Estados com IPVA mais caro
São Paulo, Minas Gerais e Rio de Janeiro lideram o ranking dos estados com IPVA mais caro, com alíquota de 4% sobre o valor venal dos veículos de passeio. Essa taxa elevada impacta especialmente proprietários de carros de luxo, como o Aston Martin Valour, cujo IPVA em São Paulo chega a R$ 616.501 em 2025. No Rio de Janeiro, a alíquota de 4% é reduzida para 1,5% em veículos a GNV e 0,5% em elétricos, oferecendo alívio para motoristas de modelos específicos.
O Distrito Federal, com 3,5%, é o quarto estado mais caro, seguido por um grupo de nove estados que cobram 3%, incluindo Amapá, Maranhão e Rio Grande do Sul. Em Goiás, a alíquota varia de 3% para carros de até 100 cv a 3,75% para modelos mais potentes, enquanto no Piauí carros acima de R$ 150 mil pagam 3%, e os demais, 2,5%.
- Liderança cara: São Paulo, Minas Gerais e Rio de Janeiro com 4%.
- Distrito Federal: 3,5% para todos os carros de passeio.

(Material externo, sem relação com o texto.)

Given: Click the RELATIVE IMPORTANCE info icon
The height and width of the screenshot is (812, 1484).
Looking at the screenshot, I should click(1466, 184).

- Variações por potência: Goiás cobra 3,75% para carros acima de 100 cv.
- Isenções específicas: Mato Grosso do Sul isenta veículos a GNV.
Isenções e particularidades
Além das alíquotas, as regras de isenção do IPVA variam entre os estados, beneficiando certos grupos ou tipos de veículos. Em São Paulo, carros com mais de 20 anos de fabricação estão isentos, assim como veículos de taxistas e pessoas com deficiência (PCD). No Rio Grande do Norte, a isenção aplica-se a carros com mais de 10 anos, enquanto em Santa Catarina e Tocantins a dispensa ocorre apenas após 30 anos.

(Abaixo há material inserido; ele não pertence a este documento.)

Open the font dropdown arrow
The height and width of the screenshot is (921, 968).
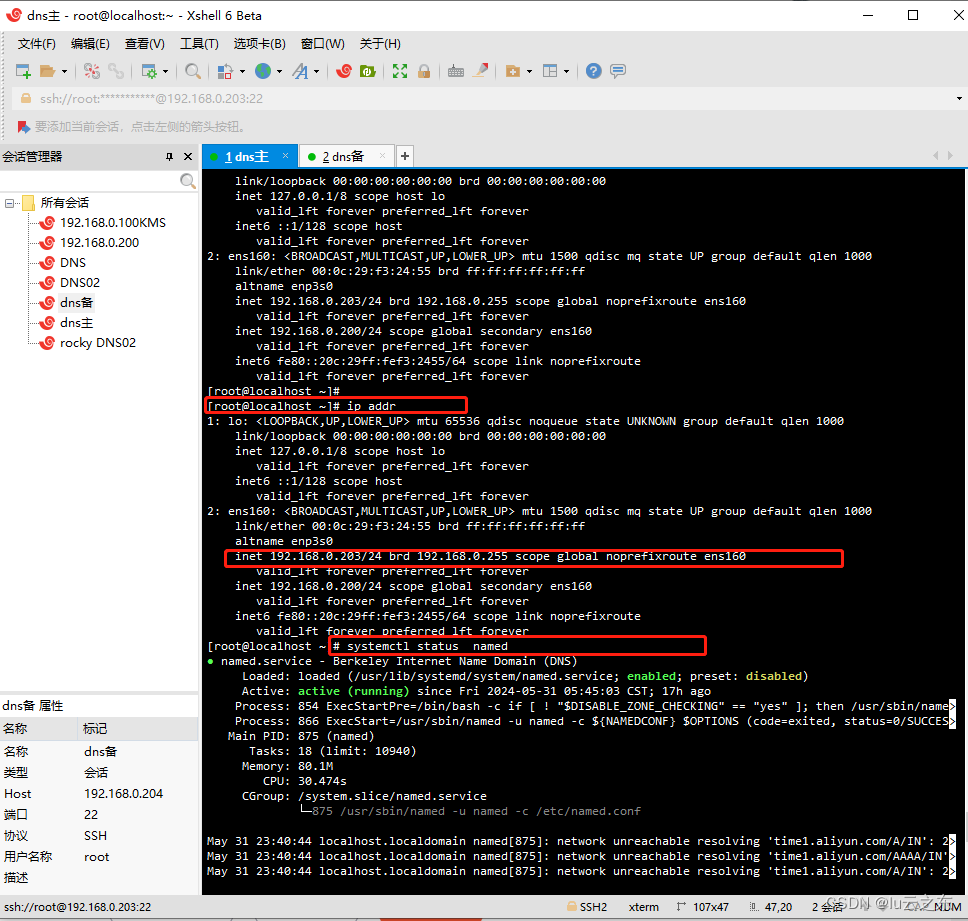pos(317,71)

Veículos elétricos e híbridos também recebem incentivos em algumas regiões. No Maranhão, Piauí e Rio Grande do Norte, elétricos são totalmente isentos, enquanto em São Paulo há reembolso de até R$ 3.300 para híbridos flex, como o Toyota Corolla Hybrid. Em Rondônia, veículos usados em transporte por aplicativo, como Uber, também estão isentos, o que beneficia motoristas profissionais.
- Isenção por idade: São Paulo e Paraná isentam carros com 20 anos ou mais.
- Veículos elétricos: Maranhão, Piauí e Rio Grande do Norte oferecem isenção total.
- Transporte por aplicativo: Rondônia isenta carros usados em serviços como Uber.
- PCD: Isenção em São Paulo para veículos registrados em nome do deficiente.
Impactos econômicos e expectativas
A redução do IPVA no Paraná pode influenciar outros estados a revisarem suas alíquotas, criando uma competição fiscal para atrair contribuintes e investimentos. A medida também deve estimular o mercado automotivo local, já que o menor custo do imposto pode incentivar a compra de veículos novos e usados. Em 2023, o IPVA movimentou R$ 80 bilhões no Brasil, com 40% destinados aos estados, 40% aos municípios e 20% ao Fundeb, evidenciando sua importância para as finanças públicas.
Motoristas de outros estados, especialmente os que pagam 4% em São Paulo, Minas Gerais ou Rio de Janeiro, já expressam interesse em entender como a redução paranaense pode pressionar por mudanças regionais. A expectativa é que a medida no Paraná gere um efeito cascata, incentivando revisões de políticas tributárias em outras unidades federativas.
- Arrecadação nacional: R$ 80 bilhões em 2023, com divisão entre estados, municípios e Fundeb.
- Competição fiscal: Redução no Paraná pode pressionar outros estados.
- Mercado automotivo: Menor IPVA pode impulsionar vendas de veículos.
- Reações: Motoristas de estados caros cobram alíquotas menores.